* GOAL OF THE EXERCISE *
Repeat each line, word for word, from the one containing "Task: Click the orange" through the last line of the entries, and include no other output.

* RECORD EXCERPTS *

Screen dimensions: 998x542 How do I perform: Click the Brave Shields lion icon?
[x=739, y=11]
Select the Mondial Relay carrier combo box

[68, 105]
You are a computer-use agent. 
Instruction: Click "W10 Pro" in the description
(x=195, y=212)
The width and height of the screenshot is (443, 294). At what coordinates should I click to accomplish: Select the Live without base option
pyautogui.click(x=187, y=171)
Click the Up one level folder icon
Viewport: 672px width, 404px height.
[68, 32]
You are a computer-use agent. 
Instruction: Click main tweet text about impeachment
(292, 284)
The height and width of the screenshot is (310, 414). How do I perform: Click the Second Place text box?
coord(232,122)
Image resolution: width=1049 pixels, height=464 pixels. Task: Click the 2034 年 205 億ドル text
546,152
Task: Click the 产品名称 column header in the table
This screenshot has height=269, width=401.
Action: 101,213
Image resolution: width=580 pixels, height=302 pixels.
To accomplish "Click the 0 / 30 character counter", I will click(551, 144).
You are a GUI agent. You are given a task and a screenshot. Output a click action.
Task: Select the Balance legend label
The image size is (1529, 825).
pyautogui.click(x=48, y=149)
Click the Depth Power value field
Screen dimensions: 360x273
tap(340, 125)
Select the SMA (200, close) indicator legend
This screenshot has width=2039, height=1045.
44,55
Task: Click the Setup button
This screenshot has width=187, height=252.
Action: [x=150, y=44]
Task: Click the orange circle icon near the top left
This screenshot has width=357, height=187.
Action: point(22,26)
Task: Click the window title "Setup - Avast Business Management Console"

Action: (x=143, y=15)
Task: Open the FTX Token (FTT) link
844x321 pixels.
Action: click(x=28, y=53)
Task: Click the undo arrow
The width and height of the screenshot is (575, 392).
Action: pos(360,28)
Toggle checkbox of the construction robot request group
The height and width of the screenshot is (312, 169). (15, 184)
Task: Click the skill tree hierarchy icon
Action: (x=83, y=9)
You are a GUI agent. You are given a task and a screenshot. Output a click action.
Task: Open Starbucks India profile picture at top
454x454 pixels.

* COMPLETED TASK *
Task: Click the orange circle icon near the top left
This screenshot has width=357, height=187.
Action: point(22,26)
Task: Click the window title "Setup - Avast Business Management Console"

Action: (x=143, y=15)
Task: Open the FTX Token (FTT) link
844x321 pixels.
Action: click(x=28, y=53)
Task: Click the undo arrow
The width and height of the screenshot is (575, 392).
Action: pos(360,28)
Toggle checkbox of the construction robot request group
The height and width of the screenshot is (312, 169). (15, 184)
Task: Click the skill tree hierarchy icon
Action: (x=83, y=9)
You are a GUI agent. You are given a task and a screenshot. Output a click action.
Task: Open Starbucks India profile picture at top
454x454 pixels.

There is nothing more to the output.